Assigned task: From the line containing "Reload the page with refresh icon" down to the last line of the material, return those lines verbatim and only those.

Provided material:
+ + + + +

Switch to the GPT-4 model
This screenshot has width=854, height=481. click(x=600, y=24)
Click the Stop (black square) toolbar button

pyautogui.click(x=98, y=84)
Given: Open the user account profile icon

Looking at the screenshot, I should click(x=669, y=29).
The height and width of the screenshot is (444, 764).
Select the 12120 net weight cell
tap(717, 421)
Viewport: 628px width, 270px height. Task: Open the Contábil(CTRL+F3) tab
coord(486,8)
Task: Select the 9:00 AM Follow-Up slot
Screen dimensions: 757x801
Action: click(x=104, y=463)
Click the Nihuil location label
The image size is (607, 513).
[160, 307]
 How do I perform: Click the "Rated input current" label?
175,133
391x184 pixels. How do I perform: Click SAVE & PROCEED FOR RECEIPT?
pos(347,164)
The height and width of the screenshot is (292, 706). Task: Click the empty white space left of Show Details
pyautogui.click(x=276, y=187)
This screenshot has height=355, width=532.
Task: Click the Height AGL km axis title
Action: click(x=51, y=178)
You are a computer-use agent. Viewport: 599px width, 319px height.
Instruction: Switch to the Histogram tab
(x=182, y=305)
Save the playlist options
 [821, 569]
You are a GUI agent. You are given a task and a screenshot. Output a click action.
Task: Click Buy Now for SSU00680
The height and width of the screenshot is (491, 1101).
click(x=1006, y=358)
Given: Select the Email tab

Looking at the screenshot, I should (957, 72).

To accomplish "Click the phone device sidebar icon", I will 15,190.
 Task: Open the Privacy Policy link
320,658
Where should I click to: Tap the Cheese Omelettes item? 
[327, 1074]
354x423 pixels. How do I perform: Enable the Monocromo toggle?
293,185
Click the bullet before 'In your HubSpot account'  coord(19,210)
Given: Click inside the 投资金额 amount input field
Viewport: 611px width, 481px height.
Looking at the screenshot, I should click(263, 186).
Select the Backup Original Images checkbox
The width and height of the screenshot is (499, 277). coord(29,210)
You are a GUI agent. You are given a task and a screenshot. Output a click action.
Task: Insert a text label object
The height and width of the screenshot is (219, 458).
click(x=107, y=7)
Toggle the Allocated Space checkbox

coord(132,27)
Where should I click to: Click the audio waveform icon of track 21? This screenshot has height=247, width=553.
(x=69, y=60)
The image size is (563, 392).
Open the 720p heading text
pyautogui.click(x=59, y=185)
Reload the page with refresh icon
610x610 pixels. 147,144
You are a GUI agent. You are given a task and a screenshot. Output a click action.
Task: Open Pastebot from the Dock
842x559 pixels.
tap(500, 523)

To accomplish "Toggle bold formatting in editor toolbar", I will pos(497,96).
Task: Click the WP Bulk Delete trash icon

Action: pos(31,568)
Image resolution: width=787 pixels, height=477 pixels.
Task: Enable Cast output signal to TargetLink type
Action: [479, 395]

+ + + + +

The completed task:
Reload the page with refresh icon
610x610 pixels. 147,144
You are a GUI agent. You are given a task and a screenshot. Output a click action.
Task: Open Pastebot from the Dock
842x559 pixels.
tap(500, 523)

To accomplish "Toggle bold formatting in editor toolbar", I will pos(497,96).
Task: Click the WP Bulk Delete trash icon

Action: pos(31,568)
Image resolution: width=787 pixels, height=477 pixels.
Task: Enable Cast output signal to TargetLink type
Action: [479, 395]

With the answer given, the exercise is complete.